Uma sociedade livre pressupõe a livre acção do indivíduo para tomar as suas decisões, sem intimidação nem coação. Sem liberdade de medo não existe portanto liberdade de acção.
Num mundo como hoje em que a segurança é um factor de preocupação crescente, os governos vêm-se perante o dilema de ter de decidir entre a segurança dos seus cidadãos e a restrição de certas liberdades civis (sigilo de informação, liberdades políticas e religiosas.. )
É contraditório suprimir a liberdade em defesa da mesma e afirmar que não se prescindiu de uma parte dela. Quem o faz não entende o dilema da liberdade.

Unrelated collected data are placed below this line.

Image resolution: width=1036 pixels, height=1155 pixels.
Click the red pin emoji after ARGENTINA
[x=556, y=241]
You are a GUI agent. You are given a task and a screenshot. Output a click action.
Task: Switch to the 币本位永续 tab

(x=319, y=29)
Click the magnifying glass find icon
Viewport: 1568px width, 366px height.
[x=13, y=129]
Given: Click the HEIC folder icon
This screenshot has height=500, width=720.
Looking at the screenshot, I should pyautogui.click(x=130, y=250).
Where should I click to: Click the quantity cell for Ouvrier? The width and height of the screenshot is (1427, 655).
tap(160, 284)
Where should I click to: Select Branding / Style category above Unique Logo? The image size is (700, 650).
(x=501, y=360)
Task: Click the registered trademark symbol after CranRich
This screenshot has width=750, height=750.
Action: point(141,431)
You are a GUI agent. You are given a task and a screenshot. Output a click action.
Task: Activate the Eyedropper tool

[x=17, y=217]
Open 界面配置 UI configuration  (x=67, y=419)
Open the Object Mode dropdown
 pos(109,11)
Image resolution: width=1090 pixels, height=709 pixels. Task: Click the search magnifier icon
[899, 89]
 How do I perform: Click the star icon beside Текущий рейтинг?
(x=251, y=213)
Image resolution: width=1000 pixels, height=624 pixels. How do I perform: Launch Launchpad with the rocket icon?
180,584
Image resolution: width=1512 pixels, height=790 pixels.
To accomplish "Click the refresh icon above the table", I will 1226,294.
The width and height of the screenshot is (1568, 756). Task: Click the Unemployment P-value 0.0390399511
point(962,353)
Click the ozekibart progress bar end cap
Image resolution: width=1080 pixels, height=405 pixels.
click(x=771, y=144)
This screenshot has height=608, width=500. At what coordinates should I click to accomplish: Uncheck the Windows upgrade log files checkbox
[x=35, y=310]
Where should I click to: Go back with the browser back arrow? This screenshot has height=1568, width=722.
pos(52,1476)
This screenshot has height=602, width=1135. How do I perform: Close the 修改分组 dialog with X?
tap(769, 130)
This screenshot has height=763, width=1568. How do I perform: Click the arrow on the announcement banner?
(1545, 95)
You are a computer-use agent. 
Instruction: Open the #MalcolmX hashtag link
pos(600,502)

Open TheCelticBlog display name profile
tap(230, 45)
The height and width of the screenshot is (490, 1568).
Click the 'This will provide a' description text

É contraditório esperar que a liberdade per si seja uma garantia da mesma. Quem pretende, em nome da liberdade plena, dar liberdade de acção a indivíduos que a querem suprimir não tem consciência que tal plenitude não é possível.
O paradoxo da liberdade, exactamente por observar factos contraditórios pode servir tanto uma lógica securitária como uma lógica permissiva.
Ambas as partes utilizam assim o argumento da contradição de modo a expor a desadequação do argumento daqueles que defendem a tese contrária. Cada um do seu lado pretende ser o verdadeiro defensor da liberdade.
Pelo contrário um paradoxo apenas demonstra que a premissa inicial tem de ser revista, pois não faz sentido. A simples premissa de sermos hoje livres.